=== Trecho para leitura ===
Pouco mais de 3 mil indígenas, que vivem às margens dos rios Içana, Waupés e Cauaboris, foram examinados por cientistas do Instituto Nacional de Pesquisas da Amazônia (Inpa). O resultado é dramático: cerca de 2,1 mil (ou 70%) estão com mansonelose, doença identificada pela primeira vez no Brasil em março pela mesma equipe do Inpa.
A doença é causada por dois vermes, o Mansonella perstans e o Mansonella ozzardi, que também já foram detectados na Venezuela e na Colômbia e são originários, respectivamente, da África e das Américas Central e do Sul. Os indivíduos analisados estão infectados com pelo menos um dos dois tipos de microfilárias.
“Do total de indivíduos infectados, cerca de 33% possuem os dois tipos de filárias no organismo, o que chamamos de dupla infecção. O problema é que cada filária requer um remédio diferente”, explicou Victor Py-Daniel, pesquisador do Núcleo de Pesquisas em Ciências Humanas e Sociais do Inpa, à Agência Fapesp. “São indivíduos de 22 etnias indígenas infectados pela doença.”
A doença foi detectada durante trabalhos de campo do projeto Caracterização epidemiológica da mansonelose no Alto Rio Negro, coordenado por Py-Daniel e realizado por meio de um convênio entre os ministérios da Ciência e Tecnologia e da Defesa. As pesquisas contam com apoio da Fundação Estadual dos Povos Indígenas (Fepi) e da Fundação de Amparo à Pesquisa do Estado do Amazonas (Fapeam).
===
= Ações necessárias =
1 > Resuma em duas frases o texto sobre a mansonelose.
2 > Copie do texto sobre a mansonelose o segmento que começa em "A doença é causada" e segue até "tipos de microfilárias.".
A listagem não tem papel algum nesta parte.
=== Itens listados ===
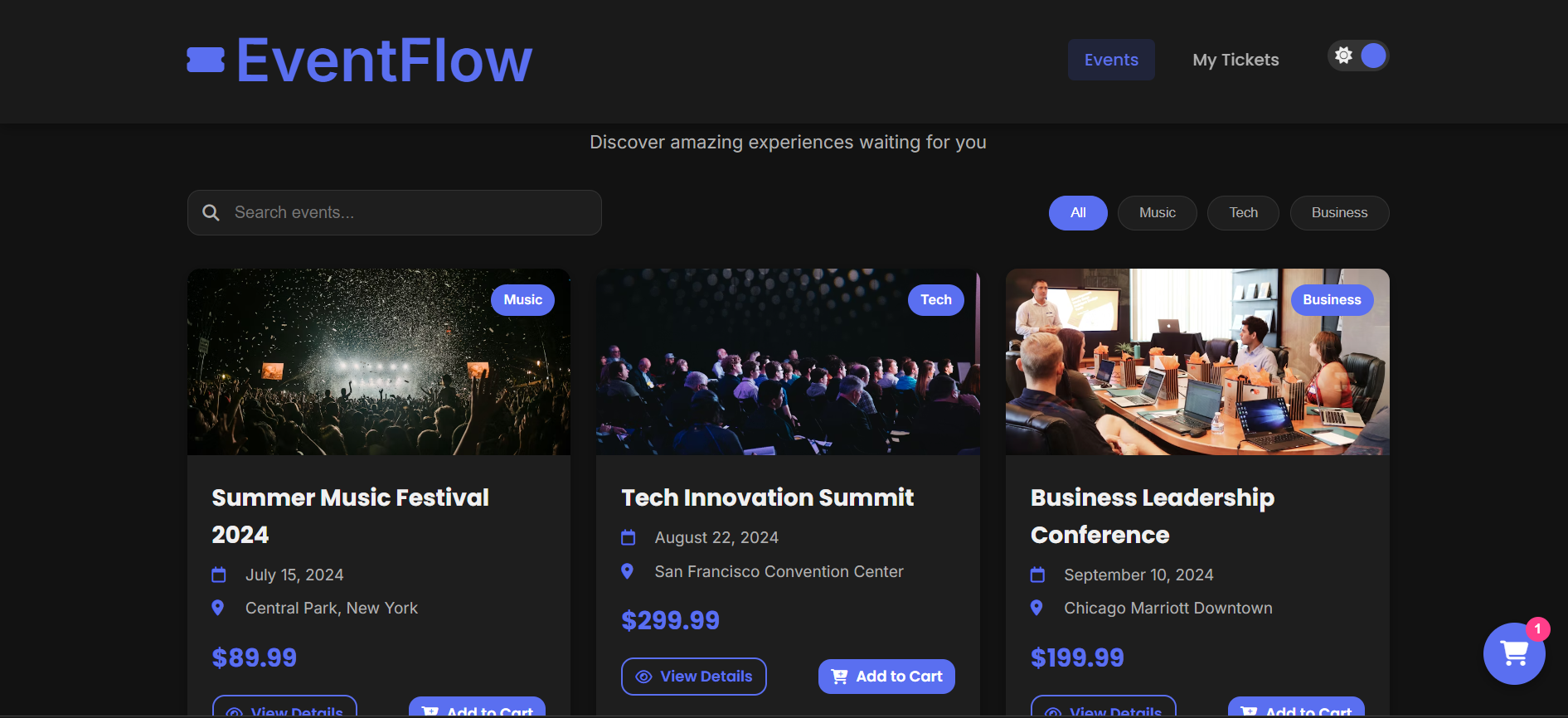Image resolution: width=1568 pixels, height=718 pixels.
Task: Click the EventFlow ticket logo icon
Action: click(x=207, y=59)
===
=== Itens listados ===
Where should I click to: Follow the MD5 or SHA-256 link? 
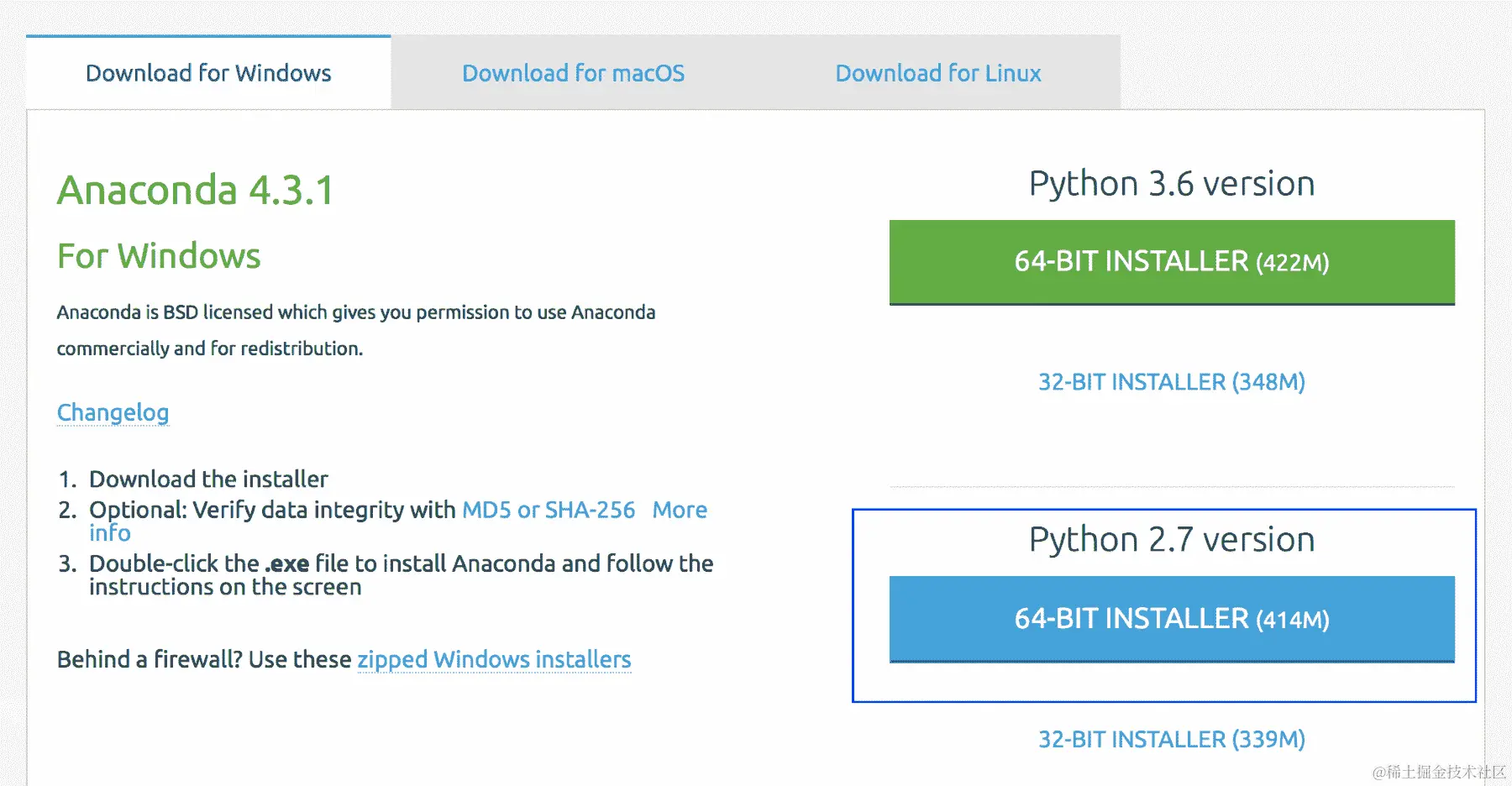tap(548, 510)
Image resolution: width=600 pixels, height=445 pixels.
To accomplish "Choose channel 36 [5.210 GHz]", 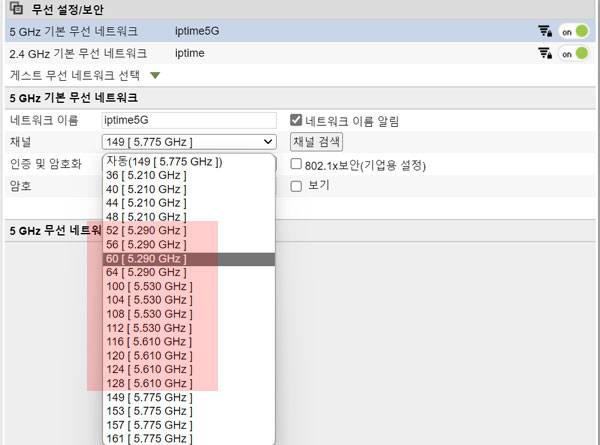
===
= Respostas por tarefa =
1 > Cientistas do Inpa examinaram pouco mais de 3 mil indígenas que vivem às margens dos rios Içana, Waupés e Cauaboris e constataram que cerca de 70% estão com mansonelose, doença causada pelos vermes Mansonella perstans e Mansonella ozzardi. Segundo o pesquisador Victor Py-Daniel, cerca de 33% dos infectados têm dupla infecção, o que é um problema porque cada filária requer um remédio diferente.

2 >
A doença é causada por dois vermes, o Mansonella perstans e o Mansonella ozzardi, que também já foram detectados na Venezuela e na Colômbia e são originários, respectivamente, da África e das Américas Central e do Sul. Os indivíduos analisados estão infectados com pelo menos um dos dois tipos de microfilárias.